The PBS special gave much ado to revisions and changes to the story of the First Vision so as to challenge the LDS belief in the official version of the foundational narrative of their faith. The basic charge: Why revise the truth? Only guilty parties need change their stories, right? Under this framework, hostile witness testimony can be completely honest about the facts of the successive revisions with this framework, and therefore no personal bias need be evident since the framework itself does the work of charging that Joseph Smith was a megalomaniac successively deluding himself in his desires to delude others by ever more grandiose and detailed accounts which served to consolidate his power and others' belief in him. And neutral observers are aimed to conclude that from their position the JS official version is vastly less credible than ignorant Mormons believe, and that the explanation of the scholars is much more compelling than that of the believers.
So let me ask you: have you ever told the same story twice? How about even the same sentence? Linguists such as myself have known for millennia the simple principle that the memory does not transcribe speech. Language gets processed in the brain such that synonyms and lexically equivalent variants of syntactic choices are often substituted in the memory for an actual and/or accurate transcription. The general meaning of elements is rarely lost, but the re-construction of meaning elements required to reproduce the utterance from memory almost always results in different wording as a by-product. It seems to me that even without formal training in linguistics or literary theory any reflecting human being who can focus their attention for a few moments on a re-telling they themselves have done will admit quite readily that they did not use exactly the same words, and quite probably didn't even tell the events in the same order.
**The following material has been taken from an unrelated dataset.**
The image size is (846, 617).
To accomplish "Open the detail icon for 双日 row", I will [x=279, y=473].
Furthermore, storytellers (all of us, I'd assume, to one degree or another) are quite well aware of changes in the composition of their audience, and rarely choose to retell the same story the same way when they become aware of the differing audiences they're called upon to recount to. My 3-year-old son is familiar with many stories of Jesus' ministry, for example, but I tell those same stories quite differently to the adults I'm sometimes called upon to teach in church. Teaching is another grand framework from which to understand the differential ways one might tell a story: I can tell the same story highlighting different details as they pertain to the larger pedagogical point I'm trying to make as I teach. These points shouldn't require any examples, so I'll leave those to commenters.
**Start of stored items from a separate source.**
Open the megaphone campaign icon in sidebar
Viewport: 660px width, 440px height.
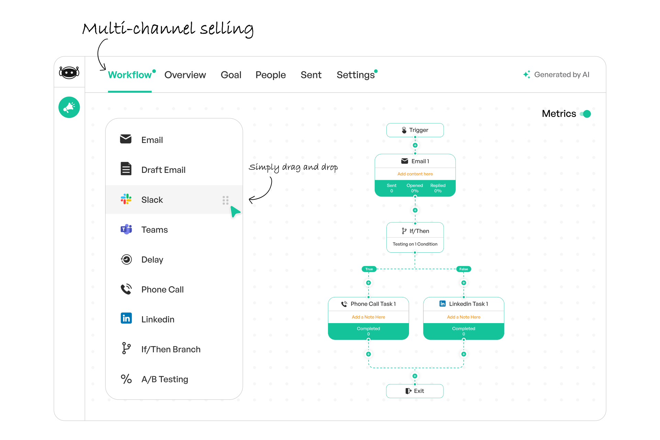tap(69, 107)
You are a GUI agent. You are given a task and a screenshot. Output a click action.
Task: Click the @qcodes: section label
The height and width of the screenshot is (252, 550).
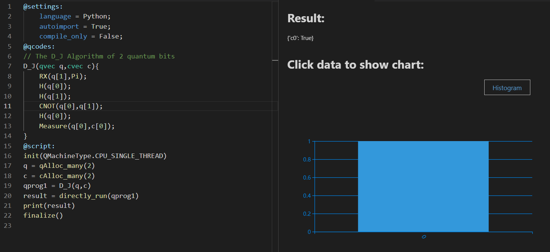(x=39, y=46)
So without even getting into the intricacies of the changes made, you can at least now make a place in your mind for a position beyond the PBS framework that it is quite reasonable, and in fact expected for changes to occur in the telling of a story. Did you note that even despite their framework none of the hostile witnesses went so far as to say that the retellings were contradictory? There were things added to some retellings, and details left out of some others, as can be expected, but the basic facts of the story never changed and subsequent retellings were not found to be in contradiction with previous ones. This fact of analysis leads the opposite direction of the PBS framework, suggesting, instead of ever increasing fraud, that the story itself is at least diegetically consistent. Of course you might still believe that JS was just all the more clever a liar to have retold the story with hundreds of different variants one never contradicting any of the others. But now we're a long way beyond the PBS framework (which was presented as carefully neutral), to the point where a truly neutral observer, is now aimed to conclude that it's the scholarly explanations that seem less compelling.
Now imagine that you are a believer in the idea that Joseph Smith was a true prophet. You have arrived at such a belief without recourse to this particular narrative, so when you encounter it and the facts of its revisions, you approach it from an apologetics point of view. Does it not make perfect sense to you that the story would evolve orally before being published? Does it not make sense to you that its overall truth as a foundational narrative for the need for Joseph Smith as a prophet would remain intact through all retellings, but that as the church grew and more and different ideas about the nature of God (which this narrative tends to fix), about the need for and role of a prophet (which this narrative establishes), and about the need for and role of a church (which this narrative also answers)--in short all of the salient points of the content of this narrative--there might be ever increasing need for the details of the original event to surface, thereby fixing all the more definitively the doctrinal underpinnings of the Church? There's no need to suspect megalomania when you understand the history of the progressive need for doctrinal detail. And when you already believe JS to be a prophet, such suspicions retreat even further into the realm of improbability.
Pretty unimpressive and ridiculous megalomaniac, in the end, who can't profit comfortably from misleading such a vast number of people enough to guarantee either their safety or his own, let alone financial success (of which he personally had almost none). No, it's much more logical, considering his end results, to believe him or at least believe in his sincerity as a benefactor and not a dictator, than his detractors who would at the same time have him power hungry, and effective enough to motivate vast threatening hordes of the weak minded yet so ineffective as not to be able to create personal wealth from his power.